Следующая запись «Звезда».[0] С этим журналом связан я мало. Никак не связан. Не знаю, кто там секретарша.
26 июня
Если в поисках кого‑нибудь из знакомых открою я двери в маленькие, заставленные большими столами редакционные комнаты, взглядывают на меня с опаской строгие, аскетического вида личности, усидчиво работающие над рукописями и гранками. «Уж не автор ли? Не за ответом ли?» Только в последнее время стал там работать прелестнейший Миша Марьенков[1]. Лицо простое, утешительное. До войны — здоровяк. Теперь, после тяжелых ранений, сдал. Но по — прежнему чувствуешь в нем некоторую здоровую беспечность, особенно заметную среди похоронно — торжественных редакционных сумерек. Помещается «Звезда» в Доме писателей, в первом этаже. Сначала попадаешь ты в темный и узкий коридор, а потом замечаешь надпись на двери. Я помню, как «Звезда» родилась еще высоковысоко в Госиздате, в Доме книги. И с самого дня рождения была она строга и академична, что чувствовалось и в обложке, и в верстке. «Литературный современник»[2] держался куда более оживленно, позволяя себе пару шрифтов и дискуссионные статьи в области искусства. Впрочем — довольно о них. Я мало встречался с журналами для взрослых. Одно явление меня интересовало всегда: врожденные свойства журналов и газет. Кто бы ни был редактор, как бы ни менялись времена, а «Ленинградская правда»[3] по внутреннему какому‑то выражению оставалась неизменной. И резко отличалась от «Красной газеты»[4]. Кто нес, укрывал от всяких перемен традиции? Кто передавал эстафету? Кому? Я не точно выразился. Дело не во внутреннем выражении, а в лице. Менялось выражение лица, а черты оставались прежними.
Следующая фамилия Зандерлинг Курт Игнатьевич.[0]
Сутулый, длиннолицый. Нос горбатый и чуть приплюснутый вместе с тем. Большеротый. Общее выражение — серьезное. И что‑то непреодолимо немецкое начисто снимает то, что есть семитического в его чертах. Тоненькая, сутулая, высокая, прилежная фигурка. Что- то, может быть, от гелертера[217]. Вот привезли свежий хлеб.
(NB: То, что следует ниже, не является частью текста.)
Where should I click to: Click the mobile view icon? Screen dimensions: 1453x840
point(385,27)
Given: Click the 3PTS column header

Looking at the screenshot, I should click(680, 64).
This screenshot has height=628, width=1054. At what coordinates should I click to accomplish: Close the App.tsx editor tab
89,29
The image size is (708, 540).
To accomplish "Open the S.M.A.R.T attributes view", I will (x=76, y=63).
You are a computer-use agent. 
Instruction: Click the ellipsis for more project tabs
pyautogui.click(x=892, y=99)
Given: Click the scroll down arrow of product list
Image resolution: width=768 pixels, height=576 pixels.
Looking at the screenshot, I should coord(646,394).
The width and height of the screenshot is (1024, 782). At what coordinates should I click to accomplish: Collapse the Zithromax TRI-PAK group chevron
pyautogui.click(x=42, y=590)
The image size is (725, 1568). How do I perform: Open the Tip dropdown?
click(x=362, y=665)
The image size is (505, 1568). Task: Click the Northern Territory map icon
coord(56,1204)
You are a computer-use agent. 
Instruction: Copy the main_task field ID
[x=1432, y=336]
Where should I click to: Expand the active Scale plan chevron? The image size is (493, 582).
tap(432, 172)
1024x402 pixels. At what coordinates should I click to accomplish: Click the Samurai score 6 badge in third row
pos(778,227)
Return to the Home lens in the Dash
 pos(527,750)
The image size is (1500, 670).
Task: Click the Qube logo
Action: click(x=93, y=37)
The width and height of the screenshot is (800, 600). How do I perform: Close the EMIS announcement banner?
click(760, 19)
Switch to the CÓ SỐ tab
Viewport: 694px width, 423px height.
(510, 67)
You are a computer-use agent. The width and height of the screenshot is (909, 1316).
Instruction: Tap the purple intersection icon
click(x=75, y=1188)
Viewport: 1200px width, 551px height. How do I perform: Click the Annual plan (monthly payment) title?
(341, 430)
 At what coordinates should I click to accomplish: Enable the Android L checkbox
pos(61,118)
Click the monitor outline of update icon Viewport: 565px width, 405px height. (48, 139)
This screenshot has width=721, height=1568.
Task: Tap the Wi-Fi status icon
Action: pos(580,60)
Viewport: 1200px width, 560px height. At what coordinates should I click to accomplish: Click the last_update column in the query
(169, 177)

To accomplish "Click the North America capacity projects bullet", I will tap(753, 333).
Дачники выстроились в очередь. Курт Игнатьевич, углубившись в чтение, двигается к цели.
27 июня
— «Что вы читаете, Курт Игнатьевич?» Он предлагает мне взять эту книжечку почитать. Я заглядываю и убеждаюсь с почтением и завистью, что мне это, увы, недоступно. Это изданная малым форматом, переплетенная в красный сафьян партитура Третьей симфонии Брамса. И из разговора с Зандерлингом узнаю я, что, по его мнению, Брамс — великий музыкант. А Жан — Кристоф говорил о нем просто глупости. Столь же почтительно отзывается он о Брукнере[2]. А о Малере[3] говорит, что он слишком уж хорошо знал оркестр. И что его язык сегодня вдруг стал непонятен. Когда гуляю я, ищу грибы в леске за безымянным переулком, то на поляне среди сосен вижу сутулую знакомую фигуру, в очках, с листами партитуры. Зандерлинг шагает взад — вперед и, когда подхожу я ближе, то слышу, как он шипит. Это его особенность. Некоторые дирижеры поют, а он, погружаясь в свою музыкальную стихию, с лицом напряженным, строгим и торжественным, — он то и дело, словно собираясь произнести нечто таинственное и важное, надувает губы, приоткрывает рот, но не произносит ни слова, а только шипит. Говорит за него оркестр. Готовил он Третью симфонию Рахманинова и называл эту поляну своим кабинетом. Я в детстве был столько раз порицаем за то, что у меня нет слуха, что проникся особым почтением к людям музыкальным.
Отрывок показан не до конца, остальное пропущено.